As punishment for ignoring its pleas for price controls, last week the CPUC 
issued an order requiring the California IOUs to develop market-based rate 
tariffs for their Federal customers, e.g., military installations, federal 
agencies.  The CPUC thinks that by exposing the Federal government to current 
market prices it will cause Bush/Cheney to rethink price caps.  In any case, 
while I think this proposal is unconstitutional under the principles of the 
McCulloch v. Maryland case (states can't tax the federal gov.), I also think 
there might be a business opportunity here for EPMI in helping Federal 
enclaves lock in a fixed price for electricity.  In other words, offer these 
Federal entities a fixed-for-floating deal.  

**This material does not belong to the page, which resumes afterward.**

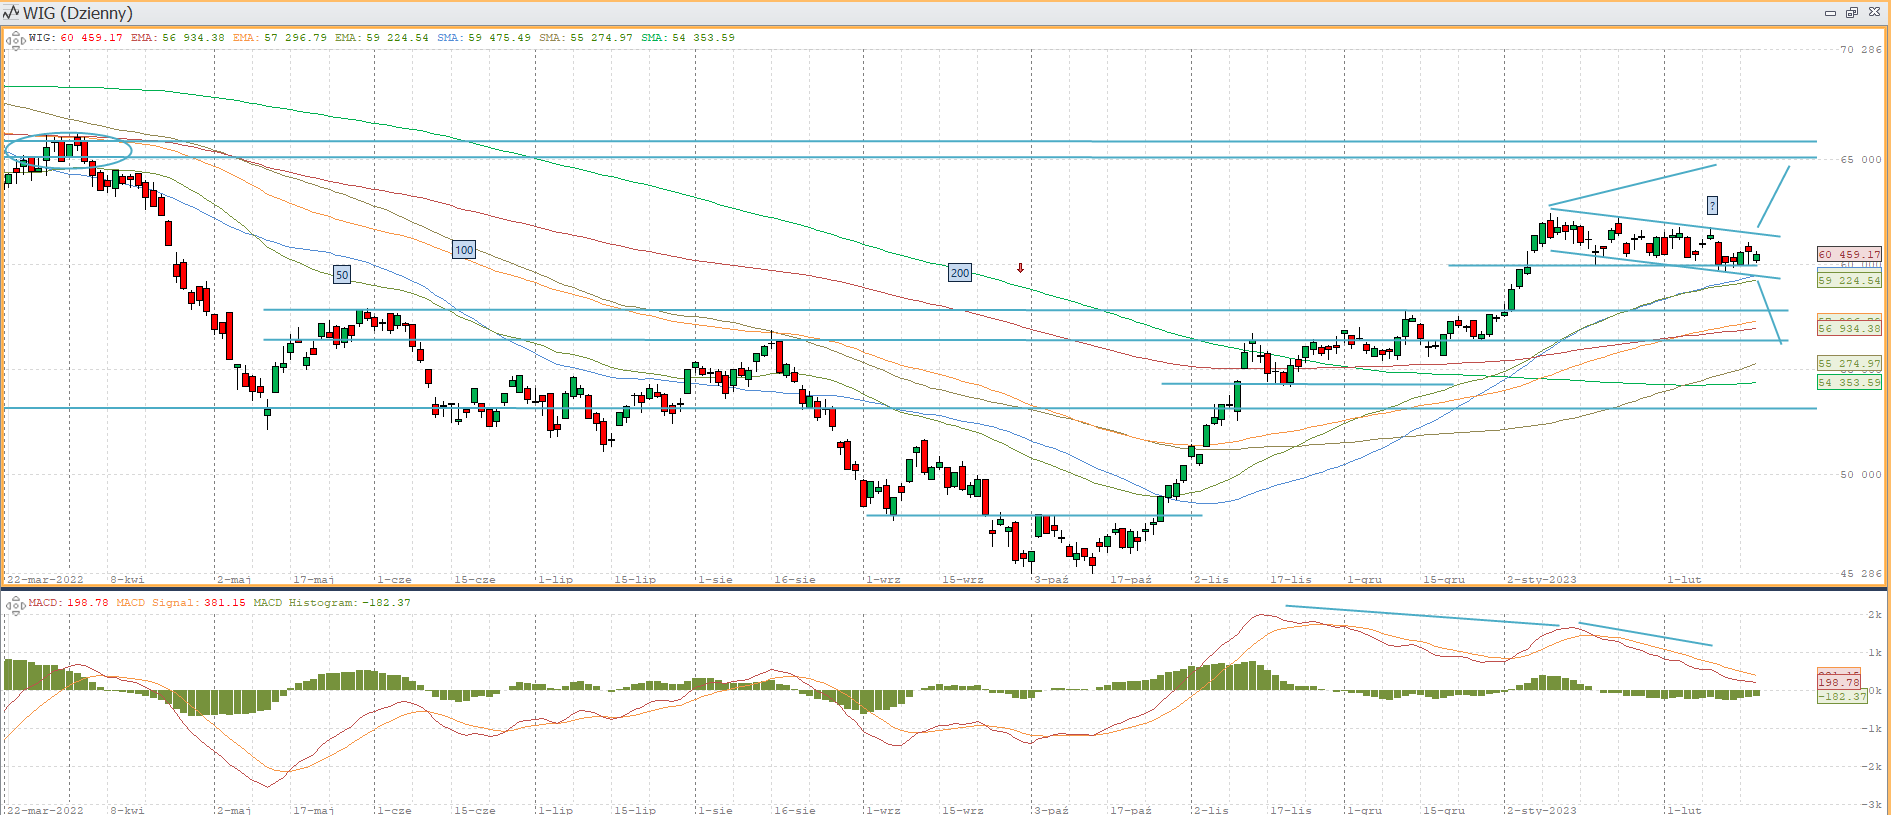Select the moving average label 100
This screenshot has width=1891, height=815.
pos(464,250)
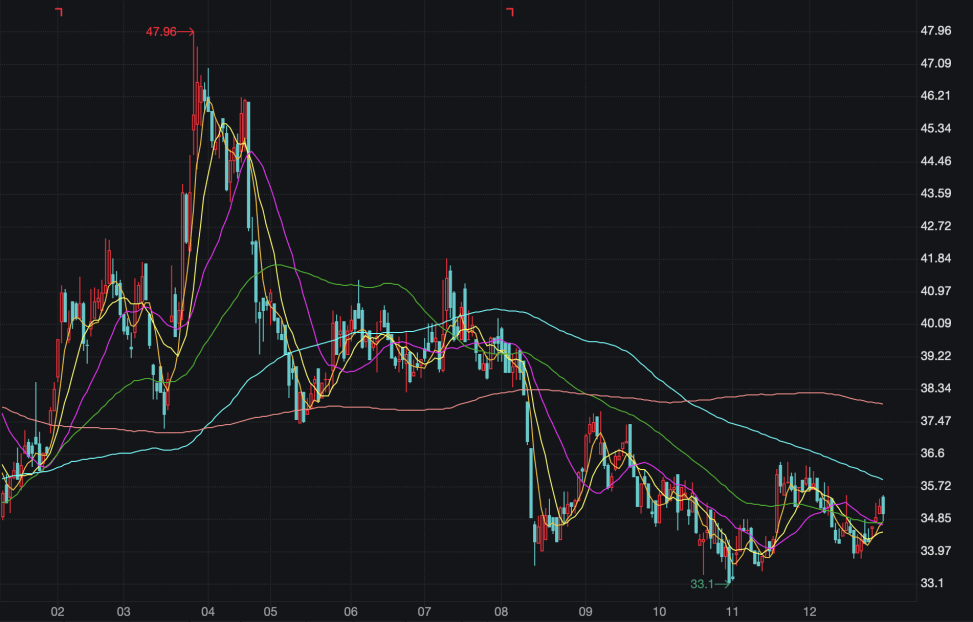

Stewart Rosman suggested that the best way to handle this would be to offer 
the Federal entities a purely financial deal.  The Federal entities would 
continue to receive physical delivery from their utility but could lock in a 
fixed rate through a financial swap.

Before we get too far down the road on this, what are your thoughts?  Can the 
Federal gov., besides the U.S. Treasury, enter into derivatives contracts?  
While financial deals would appear to be superior because they involve less 
ongoing work (no physical scheduling or real time support), are there 
benefits to a physical transaction?  Any other ideas?